Write a TypeScript function that takes three arrays (names, prices, and weights) as input, where each index represents an item with its name, price, and weight. The function should determine the number of unique duplicate items based on the combination of name, price, and weight. For example, given the inputs:

const names = ['apple', 'mango', 'apple', 'banana', 'apple'];
const prices = [20, 20, 30, 30, 30];
const weights = [1, 3, 1, 3, 1];

The function should return 1 because the combination of name[2], price[2], weight[2] and name[4], price[4], weight[4] is a duplicate. Implement the function and explain how it works.

Index	Name	Price	Weight
0	apple	20	1
1	mango	20	3
2	apple	30	1
3	banana	30	3
4	apple	30	1

My Idea

function findDuplicates(names: string[], prices: number[], weights: number[]): number {
  const arr: string[] = [];

  names.forEach((el, i) => {
    prices.forEach((rs, j) => {
      weights.forEach((kg, k) => {
        if (i === j && i === k) {
          arr.push(`${names[i]}-${prices[j]}-${weights[k]}`);
        }
      });
    });
  });

  // the total time complexity of the above nested loops is: O(n³).

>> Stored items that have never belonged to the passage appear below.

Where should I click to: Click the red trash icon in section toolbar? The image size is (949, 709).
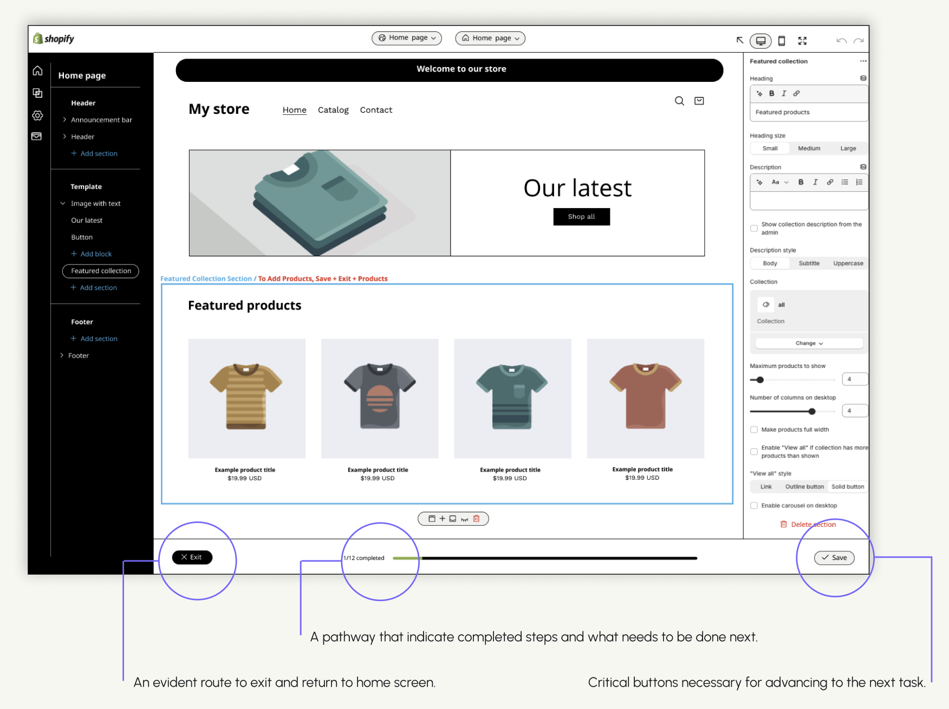pos(477,519)
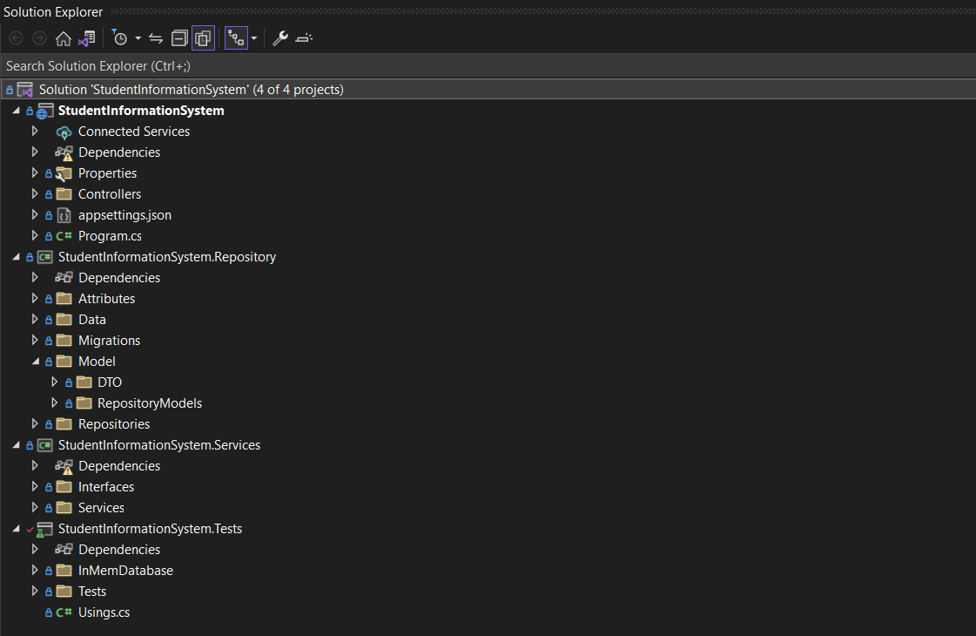Viewport: 976px width, 636px height.
Task: Click the Back navigation arrow
Action: click(15, 37)
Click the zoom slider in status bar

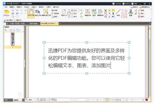(x=132, y=100)
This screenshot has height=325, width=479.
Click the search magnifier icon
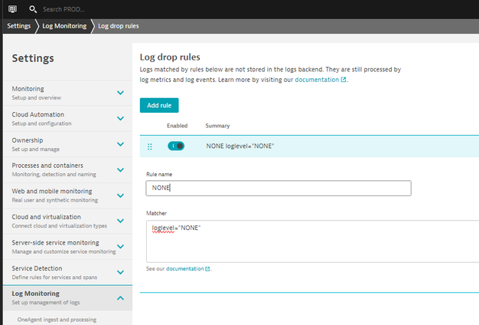[33, 9]
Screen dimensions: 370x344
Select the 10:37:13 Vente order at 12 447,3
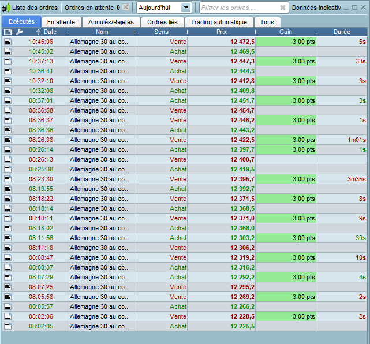pos(162,61)
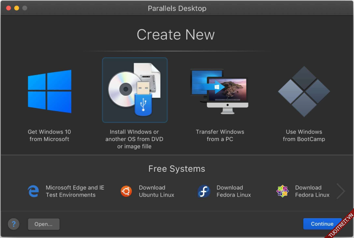Choose the Transfer Windows from PC monitors icon
The width and height of the screenshot is (354, 238).
(220, 91)
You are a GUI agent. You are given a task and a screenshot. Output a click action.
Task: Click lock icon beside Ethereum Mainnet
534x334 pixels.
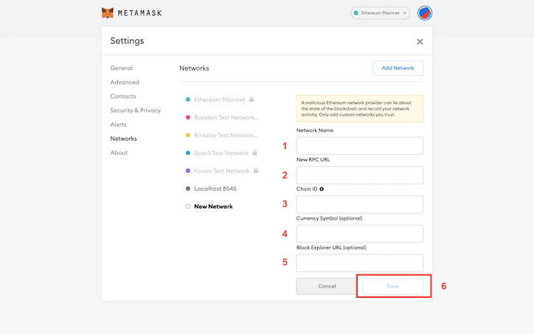pyautogui.click(x=252, y=100)
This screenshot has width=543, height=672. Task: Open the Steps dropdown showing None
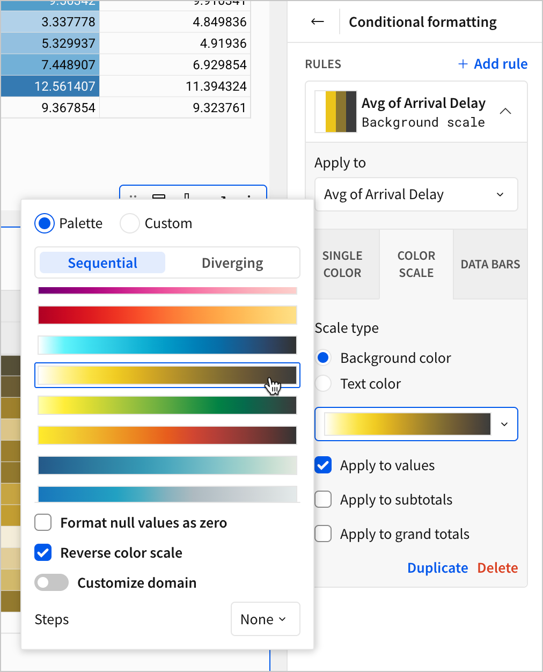265,619
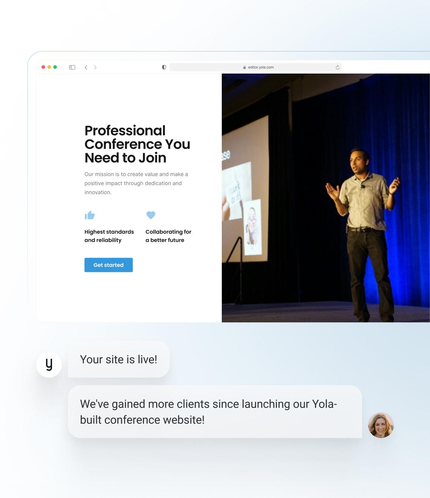
Task: Toggle the browser sidebar icon
Action: tap(72, 67)
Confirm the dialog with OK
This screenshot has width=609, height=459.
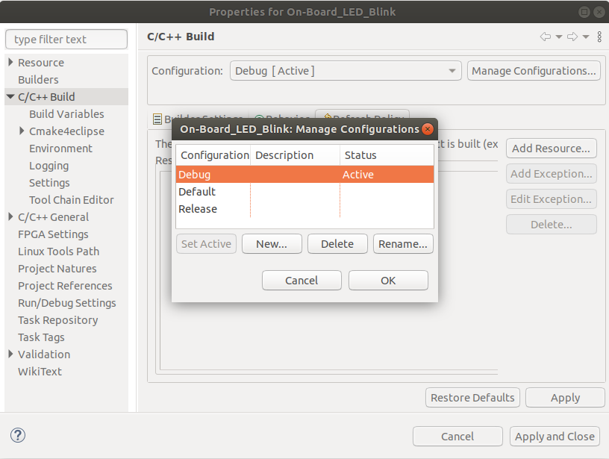(x=388, y=281)
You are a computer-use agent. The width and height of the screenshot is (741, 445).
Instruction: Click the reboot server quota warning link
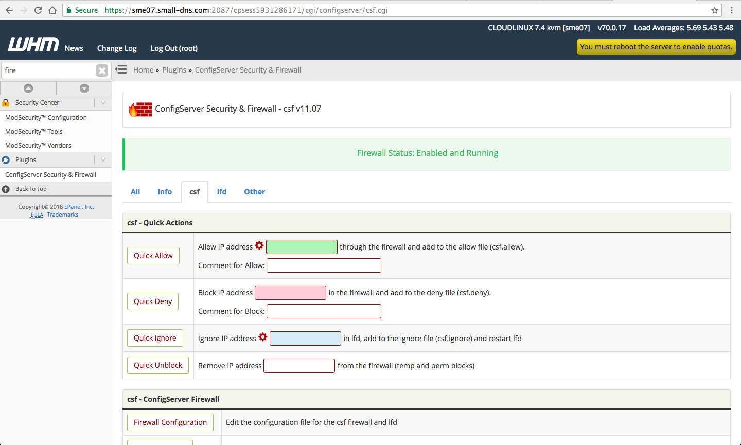point(656,47)
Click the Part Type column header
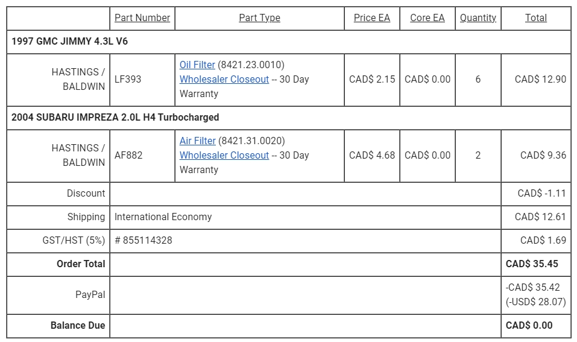577x342 pixels. pyautogui.click(x=259, y=17)
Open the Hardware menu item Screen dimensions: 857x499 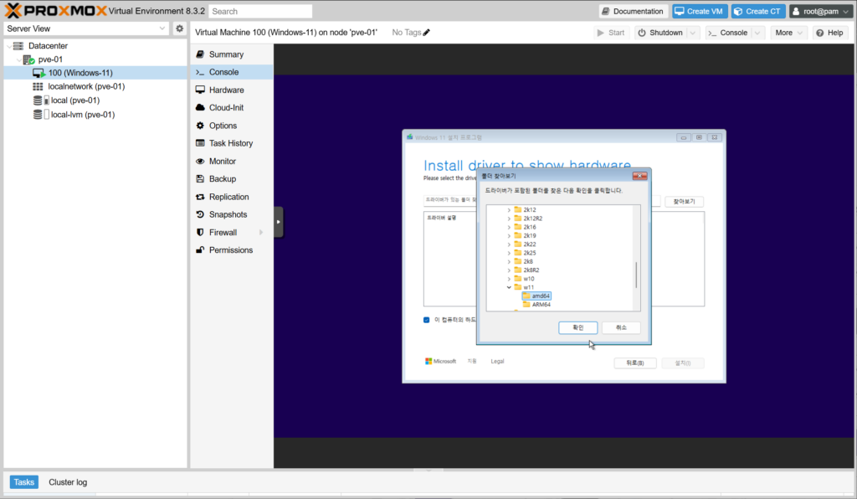point(226,90)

  const dupl = arr.filter((value, i) => arr.indexOf(value) !== i);

  // The `filter` method runs in O(n²) because for each element, it performs an `indexOf` operation

  return dupl.length;
}

Optimized Code

function findDuplicates(names: string[], prices: number[], weights: number[]): number {
  const seen = new Set<string>(); // To track unique combinations
  const duplicates = new Set<string>(); // To track duplicates

  names.forEach((_, i) => {
    // Create a unique key for each combination of name, price, and weight
    const key = `${names[i]}-${prices[i]}-${weights[i]}`;

    if (seen.has(key)) {
      // If the key is already in the set, it's a duplicate
      duplicates.add(key);
    } else {
      // Otherwise, add it to the seen set
      seen.add(key);
    }
  });

  return duplicates.size; // Return the number of unique duplicate combinations
}

Comparison with Original Code

Feature	Original Code	Optimized Code
Time Complexity	O(n³ + n²)	O(n)
Space Complexity	O(n) (due to arr)	O(n) (due to Set)
Duplicate Detection	Uses filter and indexOf	Uses Set for constant-time checks
Readability	More complex with nested loops	Simplified with a single loop

• Big O Cheat Sheet – Time Complexity Chart

Minimum number of recommendation engines required

This problem is about determining the minimum number of recommendation engines required to process overlapping user sessions on an online streaming platform. Each session has a start and end time, and each session requires exactly one recommendation engine. The goal is to calculate how many engines are needed to handle all sessions without conflicts.

---

Problem Explanation

1. Input:

   • A 2D array sessionTimings of size n x 2, where each element represents [startTime, endTime] of a session.
   • Example:

     const sessionTimings = [
       [1, 4], // Session 1: Starts at time 1, ends at time 4
       [2, 5], // Session 2: Starts at time 2, ends at time 5
       [7, 9], // Session 3: Starts at time 7, ends at time 9
     ];

2. Output:

   • The minimum number of recommendation engines required to process all sessions.
   • Example:
     • For the above input, the output is 2 because:
       • Session 1 and Session 2 overlap, so two engines are needed.
       • Session 3 does not overlap with the others, so only one engine is needed for it.

3. Key Constraints:

   • Each session requires exactly one recommendation engine.
   • If two or more sessions overlap, they cannot share the same engine.

---

Approach to Solve the Problem

To solve this problem, we need to determine the maximum number of overlapping sessions at any point in time. This will tell us the minimum number of engines required.

Steps:

1. Separate Start and End Times:

   • Extract all start times and end times from the input array.
   • Sort both arrays in ascending order.

2. Use Two Pointers:

   • Use two pointers (startPointer and endPointer) to iterate through the sorted start and end times.
   • Keep track of the number of active sessions (activeSessions) at any given time.

3. Count Overlaps:

   • If a session starts before the previous session ends (startTime < endTime), increment the activeSessions count.
   • If a session ends (startTime >= endTime), decrement the activeSessions count.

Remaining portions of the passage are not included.